Thank you all, and Happy Saturday!

Friday, November 18, 2011

Day 79: Boston on the Baltic

Hey everyone! Welcome to Day 79!

Wow, the project is almost done. Tomorrow will see the end of what has been an amazing musical journey. But the goodbye tears are for another day (tomorrow). Today is a day for opera.


Verdi: Un ballo in maschera - January 17th and 24th, 1954

Un ballo in maschera was the work that bookended Arturo Toscanini's long association with the world of Italian opera. The conductor's parents took him to see a production of the work at Parma's Teatro Regio in 1871, when he was only four years old. Eighty-three years later, Toscanini conducted Un ballo at NBC, in what was to be his last performance of a complete opera.

Toscanini was well aware that this would be the end of his storied career in operatic theatre. Following the second of the two broadcasts that was to comprise this complete Un ballo, Toscanini said that "This was my last opera performance. I began by hearing a performance of Un ballo in maschera at the age of 4, up in the gallery, and I've finished by conducting it at 87." Opera lovers have been left tantalizingly little in the way of recordings to document Toscanini's way with Italian opera, but that is what makes these few surviving performances so great in importance.

Un ballo in maschera has a curious history. Loosely based on an assassination that took place at a masked ball in Stockholm in 1792, the opera went through a wide variety of changes to satisfy government censors wary of the plot's political intrigue. What began as an opera named Gustavo III that was set in Stockholm eventually became, after a three year gestation, Un ballo in maschera, an opera set in colonial Boston. It seems that the Boston setting is pretty much ignored in modern productions, but I still find it amusing to think about an opera set in America that has main characters named Riccardo, Renato and Silvano. I think those were my three best childhood friends.

As the opera was performed in a concert setting for the purposes of this 1954 broadcast, I don't think its setting really matters - though it doesn't sound much like Boston to my ears (or Stockholm, for that matter). What it does sound like is a master conductor having the time of his life in an opera that he had loved dearly since childhood, and which he knew he would be conducting for the last time. During the rehearsals for the performance, Toscanini told the orchestra "I'm an old relic, but I won't let you down." Based on the extraordinarily high level of this performance, I seriously doubt that the old man let the NBC Symphony or his cast down.

Yet there is an interesting remark in Toscanini and the Art of Conducting by Robert C. Marsh, who was in the audience for these broadcasts. Marsh writes that he is "competent to assure the person who listens to the recording that what he hears is superior in a number of ways - particularly balance - to what one heard in the actual performance."
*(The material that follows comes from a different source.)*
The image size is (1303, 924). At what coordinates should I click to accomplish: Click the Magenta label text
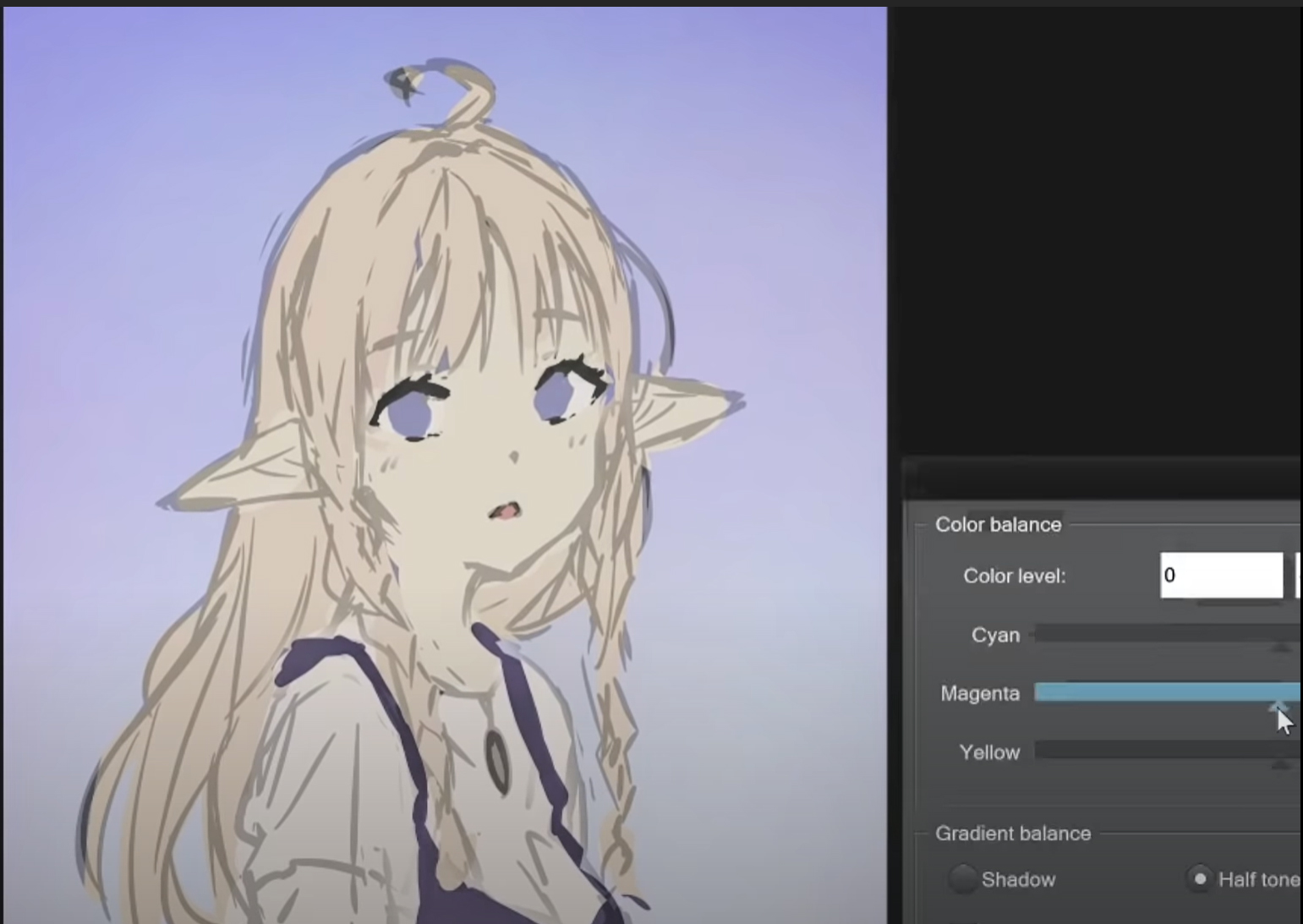pos(980,694)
It is certainly true that recordings can cover a multitude of sins, but I have a hard time accepting Marsh's statement. For my taste, everything is a bit too closely miked in the recording. This may marginally raise the level of audible detail, but it also subtracts from maintaining a sense of theatre. This is actually a bit of a blanket criticism I have of all of Toscanini's concert opera performances at NBC. Although these operas were obviously not staged, this makes it all the more important to maintain the illusion of theatricality in the music-making.

All this applies only to the recording, not to the performance itself. Although the general trend in Toscanini's later work is one of diminished control, this performance of Un ballo in maschera is so ebullient in its execution that any flaws are quite unimportant. Arturo Toscanini was one of the greatest opera conductors in history, and this performance was the perfect way to close the career of this old relic.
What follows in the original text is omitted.